# EXERCISE OBJECTIVE
I need the lines below from the one with "The width and height of the screenshot is (640, 467)." down to the one with "The width and height of the screenshot is (500, 375)." reproduced exactly, both ends included, and nothing else.

### EXERCISE INPUT

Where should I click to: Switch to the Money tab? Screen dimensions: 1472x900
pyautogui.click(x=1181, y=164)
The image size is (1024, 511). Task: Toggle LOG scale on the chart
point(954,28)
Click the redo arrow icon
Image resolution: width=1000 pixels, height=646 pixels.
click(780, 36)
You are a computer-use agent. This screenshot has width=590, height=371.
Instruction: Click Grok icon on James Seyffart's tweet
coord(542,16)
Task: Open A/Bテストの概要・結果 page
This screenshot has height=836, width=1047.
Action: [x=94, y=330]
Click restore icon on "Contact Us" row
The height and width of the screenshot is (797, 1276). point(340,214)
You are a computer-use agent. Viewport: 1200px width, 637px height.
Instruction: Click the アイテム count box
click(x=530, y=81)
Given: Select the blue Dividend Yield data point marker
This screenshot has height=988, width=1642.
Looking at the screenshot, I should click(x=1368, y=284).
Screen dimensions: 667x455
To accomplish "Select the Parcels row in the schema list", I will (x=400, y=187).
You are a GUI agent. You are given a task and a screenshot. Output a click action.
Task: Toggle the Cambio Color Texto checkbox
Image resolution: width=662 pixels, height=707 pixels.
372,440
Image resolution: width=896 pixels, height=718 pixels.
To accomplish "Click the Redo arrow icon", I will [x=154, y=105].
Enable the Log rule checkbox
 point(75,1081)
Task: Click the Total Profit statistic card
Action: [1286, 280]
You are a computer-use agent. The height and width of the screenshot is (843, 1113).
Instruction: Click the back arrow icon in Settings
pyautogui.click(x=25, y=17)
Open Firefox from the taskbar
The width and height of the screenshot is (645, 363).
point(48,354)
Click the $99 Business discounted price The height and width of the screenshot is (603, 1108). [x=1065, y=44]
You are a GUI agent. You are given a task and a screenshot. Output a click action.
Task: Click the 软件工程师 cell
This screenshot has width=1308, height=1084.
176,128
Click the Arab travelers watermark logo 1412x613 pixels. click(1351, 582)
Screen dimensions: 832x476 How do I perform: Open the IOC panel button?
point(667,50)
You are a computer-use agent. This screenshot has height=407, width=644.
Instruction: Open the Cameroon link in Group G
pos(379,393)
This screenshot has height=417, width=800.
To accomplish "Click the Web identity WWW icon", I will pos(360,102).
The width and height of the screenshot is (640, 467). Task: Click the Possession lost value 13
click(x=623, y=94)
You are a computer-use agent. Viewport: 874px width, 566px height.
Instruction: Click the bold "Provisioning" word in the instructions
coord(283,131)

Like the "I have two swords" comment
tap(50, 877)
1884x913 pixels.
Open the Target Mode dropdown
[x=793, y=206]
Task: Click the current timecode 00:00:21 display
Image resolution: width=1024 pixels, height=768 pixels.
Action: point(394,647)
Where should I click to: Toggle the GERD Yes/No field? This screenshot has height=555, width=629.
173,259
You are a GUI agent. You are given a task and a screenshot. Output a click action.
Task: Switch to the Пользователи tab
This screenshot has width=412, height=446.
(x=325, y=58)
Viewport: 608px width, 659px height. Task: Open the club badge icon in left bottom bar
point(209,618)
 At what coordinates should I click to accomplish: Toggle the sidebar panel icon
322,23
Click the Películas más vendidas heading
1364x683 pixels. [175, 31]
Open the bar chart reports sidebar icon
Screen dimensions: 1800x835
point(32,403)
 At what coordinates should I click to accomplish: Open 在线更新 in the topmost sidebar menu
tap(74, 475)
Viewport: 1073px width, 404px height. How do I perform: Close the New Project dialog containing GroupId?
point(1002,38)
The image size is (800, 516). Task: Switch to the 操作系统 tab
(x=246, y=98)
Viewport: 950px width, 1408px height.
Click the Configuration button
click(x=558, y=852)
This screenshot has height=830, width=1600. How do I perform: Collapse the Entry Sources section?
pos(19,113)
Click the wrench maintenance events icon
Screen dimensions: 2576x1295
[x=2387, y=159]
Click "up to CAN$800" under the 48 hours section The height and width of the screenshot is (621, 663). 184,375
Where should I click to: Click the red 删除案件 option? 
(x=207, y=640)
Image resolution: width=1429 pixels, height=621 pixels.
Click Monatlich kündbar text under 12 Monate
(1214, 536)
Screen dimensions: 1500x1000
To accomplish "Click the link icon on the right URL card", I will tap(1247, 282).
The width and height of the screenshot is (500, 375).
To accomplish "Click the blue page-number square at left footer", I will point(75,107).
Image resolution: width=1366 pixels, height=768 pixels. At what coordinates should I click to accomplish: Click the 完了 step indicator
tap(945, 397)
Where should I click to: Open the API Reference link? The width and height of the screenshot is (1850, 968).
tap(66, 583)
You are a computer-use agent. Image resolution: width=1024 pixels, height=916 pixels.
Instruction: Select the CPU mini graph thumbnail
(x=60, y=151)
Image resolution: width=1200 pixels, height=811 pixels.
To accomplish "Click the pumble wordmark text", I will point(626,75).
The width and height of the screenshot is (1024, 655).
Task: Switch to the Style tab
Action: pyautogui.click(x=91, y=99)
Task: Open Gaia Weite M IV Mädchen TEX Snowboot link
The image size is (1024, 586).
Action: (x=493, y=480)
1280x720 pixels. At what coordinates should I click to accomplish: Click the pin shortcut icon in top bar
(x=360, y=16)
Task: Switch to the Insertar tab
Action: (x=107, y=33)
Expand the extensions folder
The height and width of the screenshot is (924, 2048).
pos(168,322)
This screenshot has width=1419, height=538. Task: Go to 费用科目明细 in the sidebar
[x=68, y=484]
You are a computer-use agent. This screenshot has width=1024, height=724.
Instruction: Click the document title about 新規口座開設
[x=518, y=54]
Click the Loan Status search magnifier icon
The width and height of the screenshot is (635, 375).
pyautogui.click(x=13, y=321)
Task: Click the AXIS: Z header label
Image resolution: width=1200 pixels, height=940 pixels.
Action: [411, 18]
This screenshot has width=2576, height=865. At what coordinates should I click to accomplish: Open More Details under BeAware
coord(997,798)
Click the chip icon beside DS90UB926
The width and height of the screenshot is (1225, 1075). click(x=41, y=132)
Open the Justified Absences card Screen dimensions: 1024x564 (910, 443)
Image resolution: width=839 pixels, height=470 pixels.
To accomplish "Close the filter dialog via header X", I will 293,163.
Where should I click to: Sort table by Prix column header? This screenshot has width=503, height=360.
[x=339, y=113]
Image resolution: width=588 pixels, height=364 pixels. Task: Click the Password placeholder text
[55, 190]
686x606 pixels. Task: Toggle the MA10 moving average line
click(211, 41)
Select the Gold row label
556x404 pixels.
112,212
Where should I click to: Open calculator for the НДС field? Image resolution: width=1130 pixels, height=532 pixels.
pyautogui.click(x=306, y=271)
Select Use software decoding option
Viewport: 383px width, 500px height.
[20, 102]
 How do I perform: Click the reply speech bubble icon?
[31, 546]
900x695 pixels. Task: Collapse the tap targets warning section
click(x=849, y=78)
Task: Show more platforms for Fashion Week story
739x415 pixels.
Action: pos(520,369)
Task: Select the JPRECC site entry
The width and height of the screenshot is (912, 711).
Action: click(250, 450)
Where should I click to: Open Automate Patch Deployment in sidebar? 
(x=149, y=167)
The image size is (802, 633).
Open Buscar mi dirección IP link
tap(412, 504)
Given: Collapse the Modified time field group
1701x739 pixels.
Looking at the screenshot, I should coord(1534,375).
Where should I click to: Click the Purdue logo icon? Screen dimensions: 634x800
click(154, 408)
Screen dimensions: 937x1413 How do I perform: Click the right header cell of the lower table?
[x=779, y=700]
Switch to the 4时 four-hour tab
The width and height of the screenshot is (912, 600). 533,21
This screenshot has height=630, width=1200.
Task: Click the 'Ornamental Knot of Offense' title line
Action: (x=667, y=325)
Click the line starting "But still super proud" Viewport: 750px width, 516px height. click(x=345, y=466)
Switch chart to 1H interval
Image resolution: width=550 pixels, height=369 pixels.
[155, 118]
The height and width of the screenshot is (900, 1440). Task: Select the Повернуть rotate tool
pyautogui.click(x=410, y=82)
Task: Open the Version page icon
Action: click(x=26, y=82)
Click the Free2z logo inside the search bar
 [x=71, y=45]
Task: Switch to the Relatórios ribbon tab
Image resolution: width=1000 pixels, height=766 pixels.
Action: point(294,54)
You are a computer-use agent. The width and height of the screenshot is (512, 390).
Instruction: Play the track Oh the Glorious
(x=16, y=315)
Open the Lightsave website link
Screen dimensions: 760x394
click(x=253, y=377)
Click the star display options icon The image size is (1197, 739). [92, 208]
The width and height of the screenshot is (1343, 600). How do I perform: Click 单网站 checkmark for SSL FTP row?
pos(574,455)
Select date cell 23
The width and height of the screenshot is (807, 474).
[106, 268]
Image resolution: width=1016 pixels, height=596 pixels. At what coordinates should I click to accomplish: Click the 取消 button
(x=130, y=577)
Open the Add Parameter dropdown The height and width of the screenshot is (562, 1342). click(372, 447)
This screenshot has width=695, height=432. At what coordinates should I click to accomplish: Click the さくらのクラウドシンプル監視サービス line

######

# RESULT
The width and height of the screenshot is (640, 467). Task: Click the Possession lost value 13
click(x=623, y=94)
You are a computer-use agent. Viewport: 874px width, 566px height.
Instruction: Click the bold "Provisioning" word in the instructions
coord(283,131)

Like the "I have two swords" comment
tap(50, 877)
1884x913 pixels.
Open the Target Mode dropdown
[x=793, y=206]
Task: Click the current timecode 00:00:21 display
Image resolution: width=1024 pixels, height=768 pixels.
Action: point(394,647)
Where should I click to: Toggle the GERD Yes/No field? This screenshot has height=555, width=629.
173,259
You are a GUI agent. You are given a task and a screenshot. Output a click action.
Task: Switch to the Пользователи tab
This screenshot has width=412, height=446.
(x=325, y=58)
Viewport: 608px width, 659px height. Task: Open the club badge icon in left bottom bar
point(209,618)
 At what coordinates should I click to accomplish: Toggle the sidebar panel icon
322,23
Click the Películas más vendidas heading
1364x683 pixels. [175, 31]
Open the bar chart reports sidebar icon
Screen dimensions: 1800x835
point(32,403)
 At what coordinates should I click to accomplish: Open 在线更新 in the topmost sidebar menu
tap(74, 475)
Viewport: 1073px width, 404px height. How do I perform: Close the New Project dialog containing GroupId?
point(1002,38)
The image size is (800, 516). Task: Switch to the 操作系统 tab
(x=246, y=98)
Viewport: 950px width, 1408px height.
Click the Configuration button
click(x=558, y=852)
This screenshot has height=830, width=1600. How do I perform: Collapse the Entry Sources section?
pos(19,113)
Click the wrench maintenance events icon
Screen dimensions: 2576x1295
[x=2387, y=159]
Click "up to CAN$800" under the 48 hours section The height and width of the screenshot is (621, 663). 184,375
Where should I click to: Click the red 删除案件 option? 
(x=207, y=640)
Image resolution: width=1429 pixels, height=621 pixels.
Click Monatlich kündbar text under 12 Monate
(1214, 536)
Screen dimensions: 1500x1000
To accomplish "Click the link icon on the right URL card", I will tap(1247, 282).
The width and height of the screenshot is (500, 375).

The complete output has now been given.